Напоследок он подошёл к Хагену, и что-то странное показалось ему в струйке крови у него на шее. Дитрих приложил туда руку.
- Господи праведный, - пробормотал Дитрих. - Он же ещё жив!

Весь остаток дня и ночью в окрестностях Этцельбурга рыли большие ямы для погребения всех погибших, которых свозили туда, грузя кучами на телеги. Плач и стон стоял в полусгоревшем городе. Было решено хоронить «своих к своим», но ни для кого, даже для самых знатных особ, не устраивали отдельных могил. О соблюдении погребальных обрядов тоже не думали - успеть бы предать всех земле до наступления утра.
Хаген прожил ещё ночь. Дитрих велел отнести его к нему в дом, где Геррат и Хульда омыли и перевязали ему раны, но вся их забота лишь ненадолго могла придать ему сил, уже недостаточных, чтобы бороться со смертью. На какое-то время Хаген стал метаться, говоря что-то на смеси понятных слов с неизвестными. Хульда, склонившись над ним, аккуратно обтирала ему лицо, покрывающееся испариной, и на её бесстрастном лице появлялись слёзы.

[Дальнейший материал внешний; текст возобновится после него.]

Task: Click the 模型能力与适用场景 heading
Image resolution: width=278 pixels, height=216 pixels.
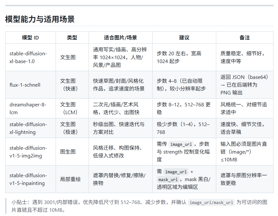Action: click(x=40, y=19)
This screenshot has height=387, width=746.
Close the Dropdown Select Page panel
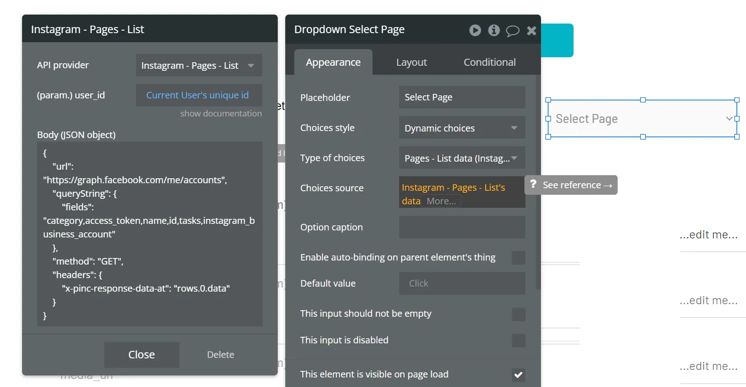(531, 31)
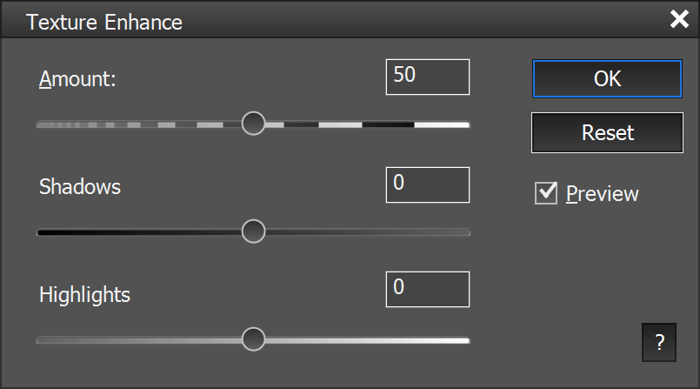
Task: Click the white right end of Amount track
Action: 457,124
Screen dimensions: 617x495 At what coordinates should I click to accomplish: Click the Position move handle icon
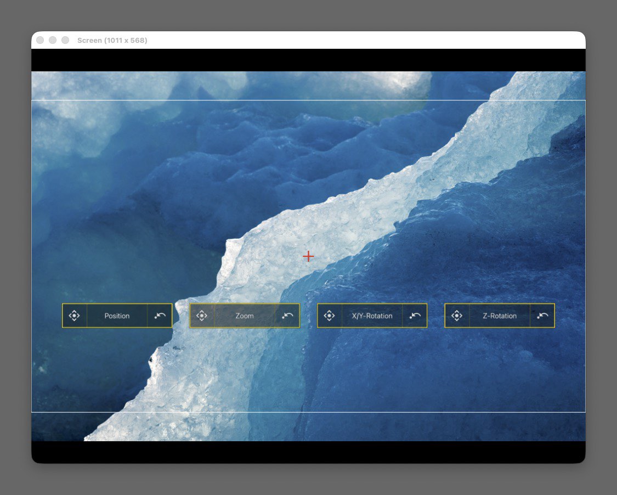pyautogui.click(x=75, y=316)
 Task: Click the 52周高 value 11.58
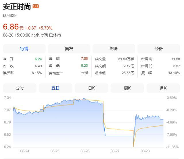click(176, 59)
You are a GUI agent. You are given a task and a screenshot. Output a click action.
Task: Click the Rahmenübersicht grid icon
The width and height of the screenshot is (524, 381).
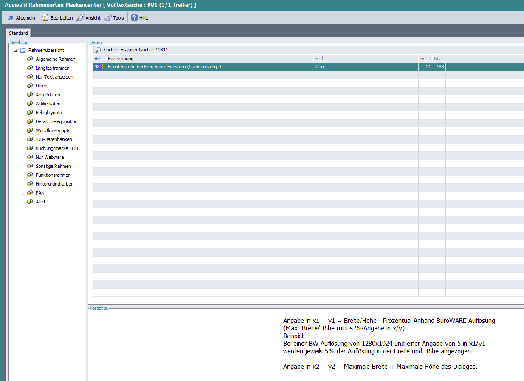[23, 50]
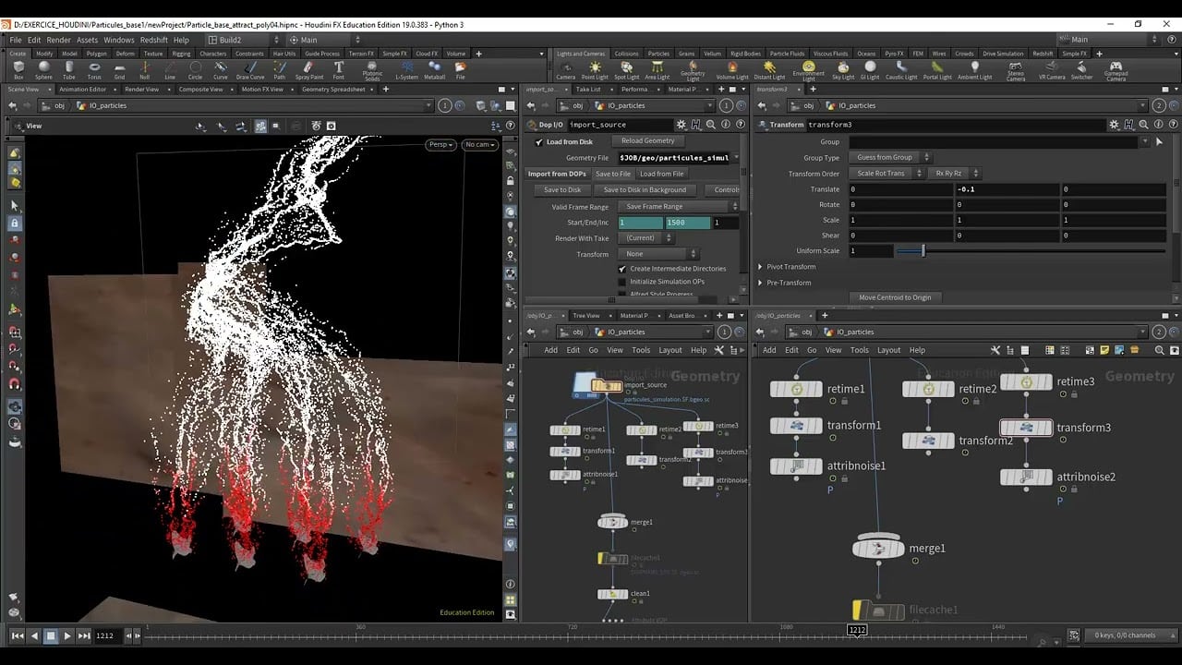Click the Draw Curve shelf tool

[x=249, y=68]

- Ты понимаешь, что он говорит? - спросил Дитрих.
- Он бредит, - ответила Хульда.
- Сможет он выжить?
- От таких ран - нет.
Дитрих и сам это понимал; надеяться можно было только на чудо, которое всё равно не свершится. Хаген успокоился и, казалось, пришёл в себя, обведя взглядом вокруг и произнеся имя Хульды.

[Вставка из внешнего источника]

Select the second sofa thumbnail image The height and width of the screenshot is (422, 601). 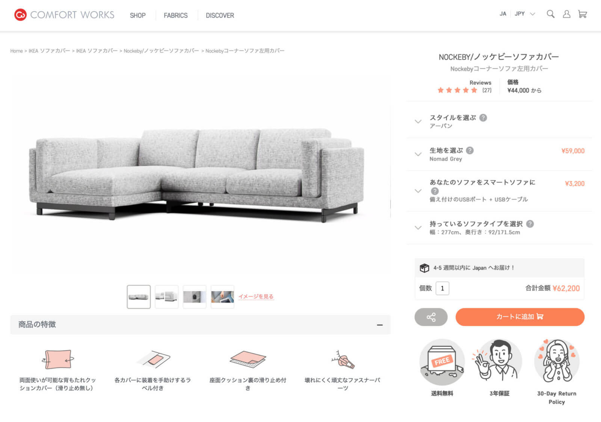click(x=166, y=297)
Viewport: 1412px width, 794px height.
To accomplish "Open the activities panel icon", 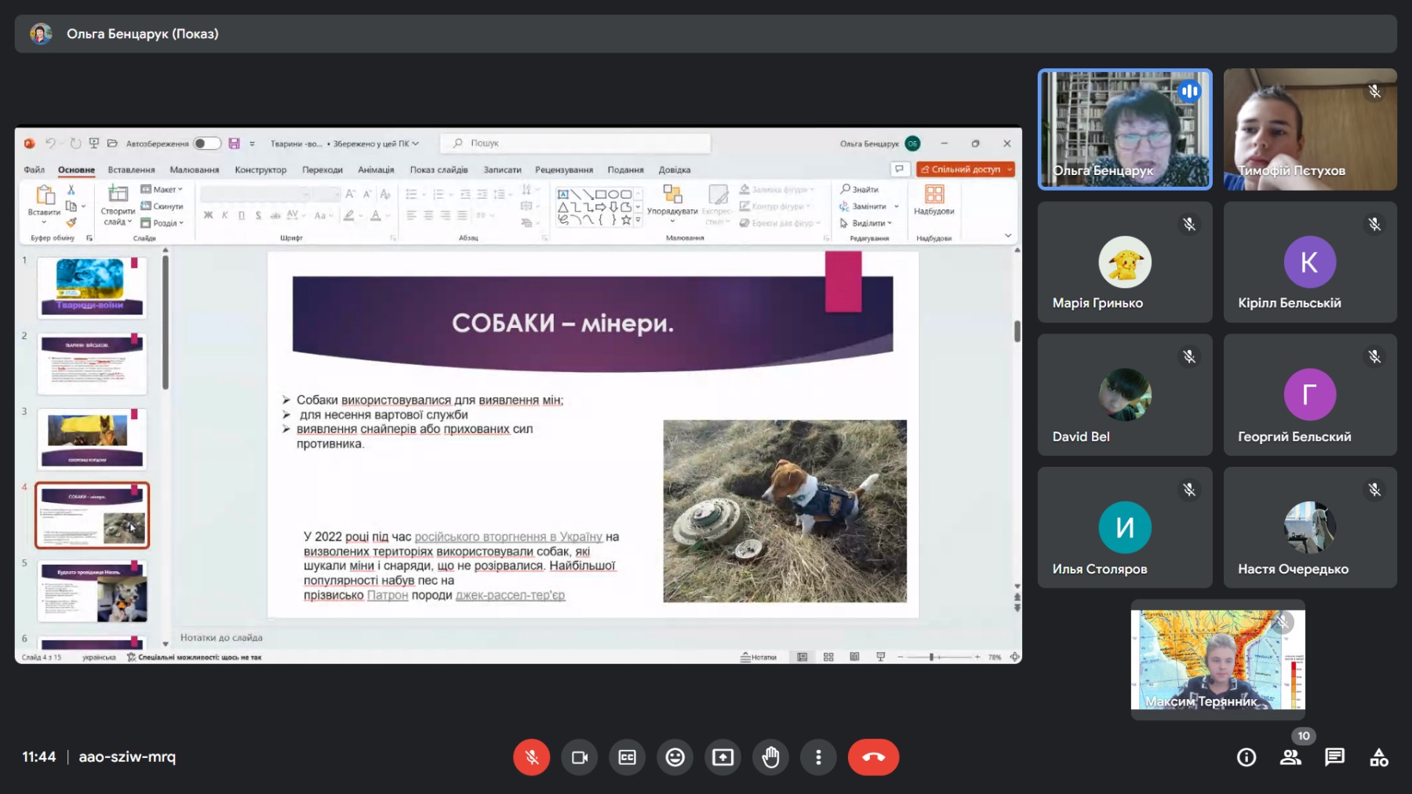I will (x=1378, y=757).
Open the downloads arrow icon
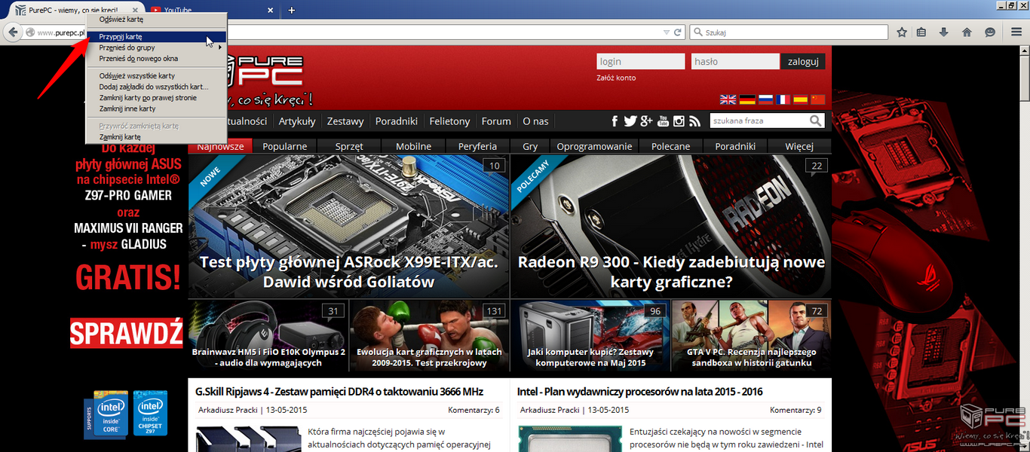The image size is (1030, 452). pos(943,32)
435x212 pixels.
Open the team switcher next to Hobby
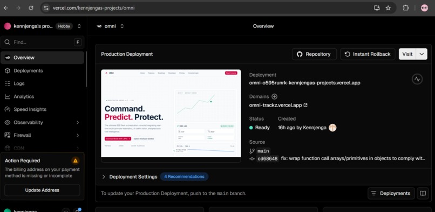pyautogui.click(x=79, y=26)
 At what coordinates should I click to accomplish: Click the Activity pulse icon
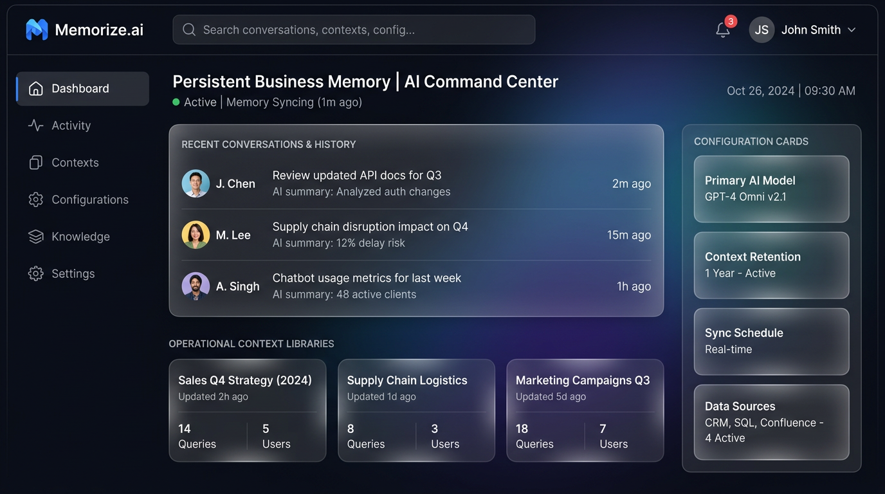pyautogui.click(x=36, y=125)
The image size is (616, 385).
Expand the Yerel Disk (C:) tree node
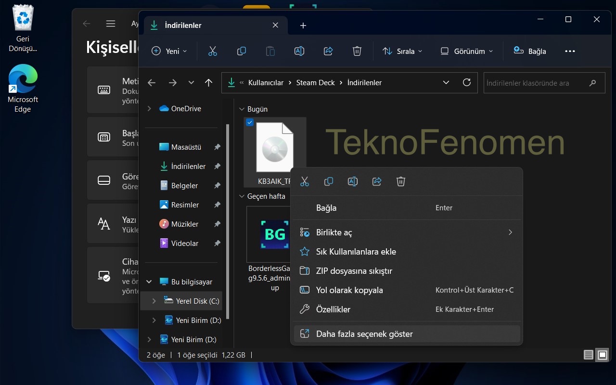coord(154,301)
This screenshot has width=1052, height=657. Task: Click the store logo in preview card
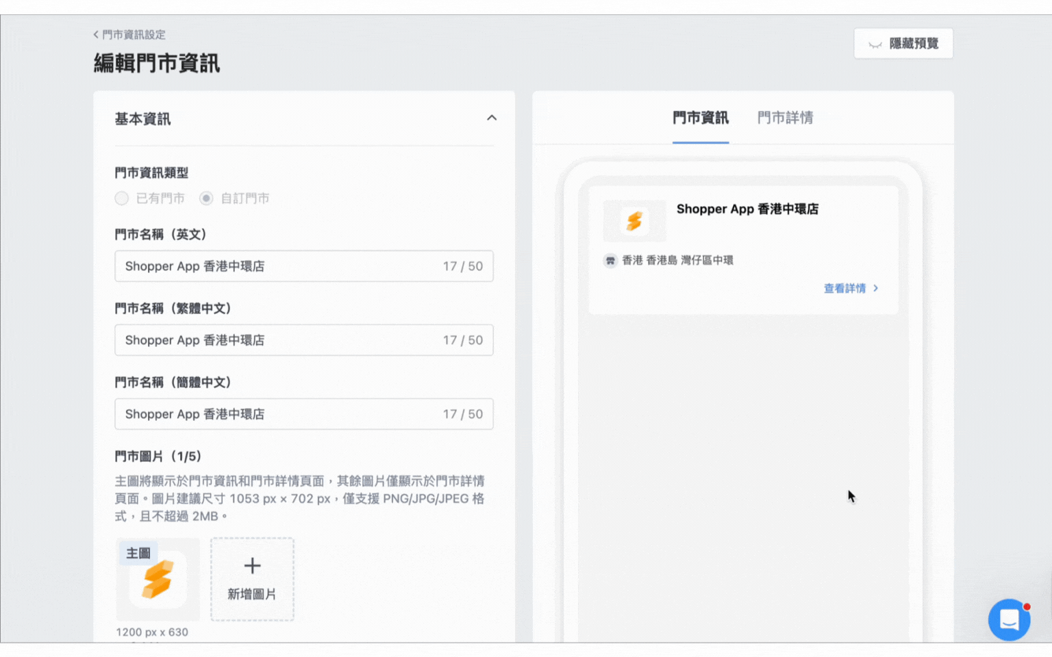pyautogui.click(x=634, y=221)
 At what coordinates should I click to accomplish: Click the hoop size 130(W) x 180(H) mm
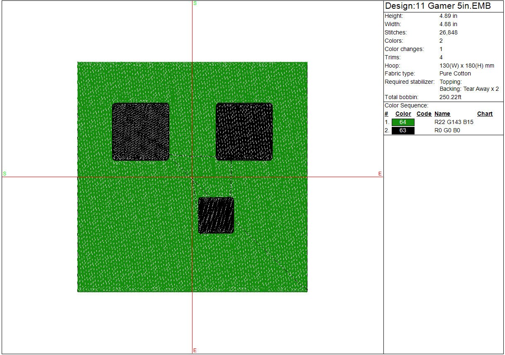pos(466,66)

- Хаген, - Дитрих сжал его повисшую руку, - я отдал бы что угодно, лишь бы ты остался жив.
- Не выйдет, - слабо сказал Хаген.
- Тогда я готов исполнить твою последнюю волю.
В ответ Хаген пробормотал что-то странное, так что Дитрих не понял, не впал ли он снова в бред.

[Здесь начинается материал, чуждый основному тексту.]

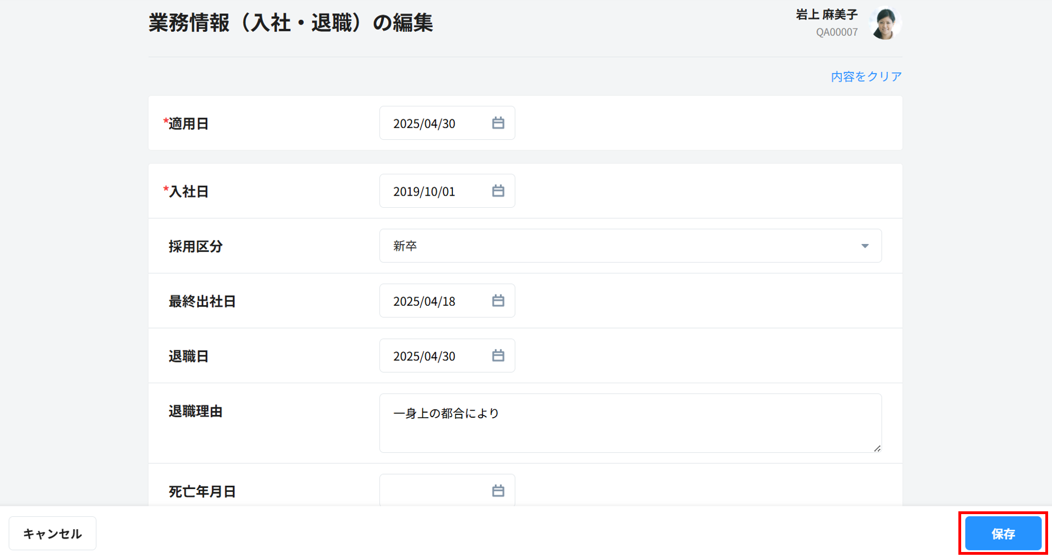Click calendar icon beside 退職日 date
Viewport: 1052px width, 557px height.
pos(498,355)
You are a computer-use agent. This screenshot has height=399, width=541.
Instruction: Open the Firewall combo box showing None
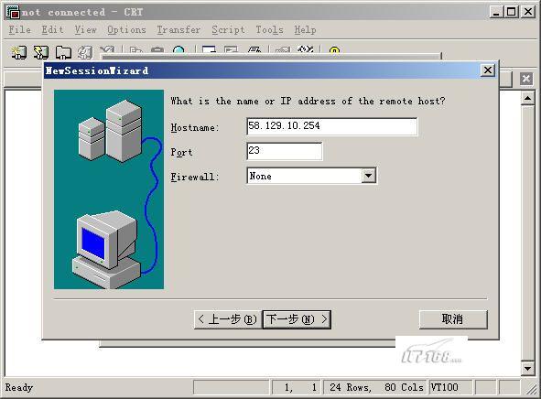coord(311,176)
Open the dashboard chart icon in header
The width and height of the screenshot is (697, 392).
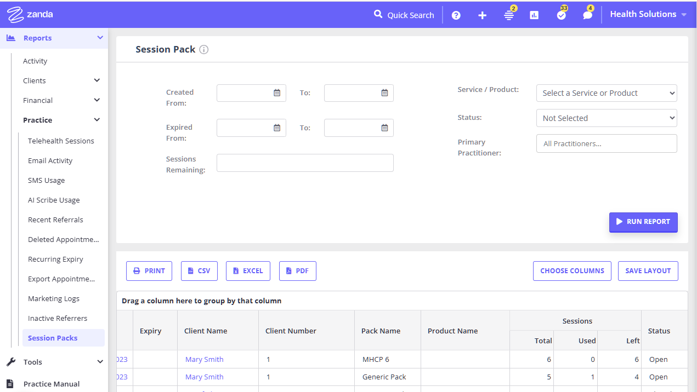coord(534,15)
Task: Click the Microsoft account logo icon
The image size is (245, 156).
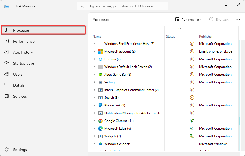Action: [101, 51]
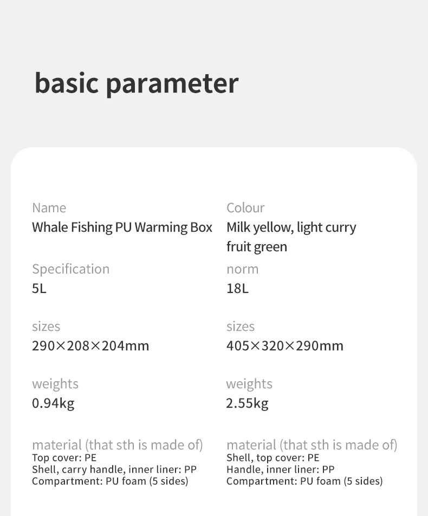428x516 pixels.
Task: Click the "5L" specification value
Action: pyautogui.click(x=39, y=289)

- Я останусь с ним, господин, - сказала Хульда.
Дитрих вышел вместе с Геррат и, позвав Хильдебранда, отправился с ним на погребение своих воинов, которых сложили вместе в одну яму. Неподалёку в большой ров опускали бехларенцев. Телеги всё шли из города. Никто не сдерживал себя, и в ту ночь было пролито столько слёз, сколько прежде не знал Этцельбург.
С первыми лучами солнца Хаген, стихший и замерший, последний раз выдохнул и умер. Возвратившийся Дитрих велел вынести его. Хульда недолго сидела возле постели, после чего вышла из дома и на некотором отдалении молча последовала за телегой, на которую положили труп.
Хагена похоронили в одной яме с Гунтером и его братьями, рядом с Данквартом и Фолькером. Так, любезные и согласные в жизни, не разлучились они и в смерти своей.